[Entries for locating words and elements]
** start **

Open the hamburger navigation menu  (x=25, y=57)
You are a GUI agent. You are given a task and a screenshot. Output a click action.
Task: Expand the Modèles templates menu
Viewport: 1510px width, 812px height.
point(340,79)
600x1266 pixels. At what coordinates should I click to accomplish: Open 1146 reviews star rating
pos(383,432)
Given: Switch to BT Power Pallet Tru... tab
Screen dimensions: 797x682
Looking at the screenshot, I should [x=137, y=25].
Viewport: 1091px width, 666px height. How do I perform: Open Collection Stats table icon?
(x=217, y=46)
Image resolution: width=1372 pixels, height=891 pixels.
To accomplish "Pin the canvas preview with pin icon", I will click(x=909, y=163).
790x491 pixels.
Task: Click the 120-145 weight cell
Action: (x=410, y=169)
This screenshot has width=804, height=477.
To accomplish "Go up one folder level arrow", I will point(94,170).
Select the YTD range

** end **

Update the rows above by changing every "Viewport" to "Window size" and leaving the rest as it is.

** In response **
Open the hamburger navigation menu  (x=25, y=57)
You are a GUI agent. You are given a task and a screenshot. Output a click action.
Task: Expand the Modèles templates menu
Window size: 1510px width, 812px height.
point(340,79)
600x1266 pixels. At what coordinates should I click to accomplish: Open 1146 reviews star rating
pos(383,432)
Given: Switch to BT Power Pallet Tru... tab
Screen dimensions: 797x682
Looking at the screenshot, I should [x=137, y=25].
Window size: 1091px width, 666px height. How do I perform: Open Collection Stats table icon?
(x=217, y=46)
Image resolution: width=1372 pixels, height=891 pixels.
To accomplish "Pin the canvas preview with pin icon", I will click(x=909, y=163).
790x491 pixels.
Task: Click the 120-145 weight cell
Action: (x=410, y=169)
This screenshot has width=804, height=477.
To accomplish "Go up one folder level arrow", I will point(94,170).
Select the YTD range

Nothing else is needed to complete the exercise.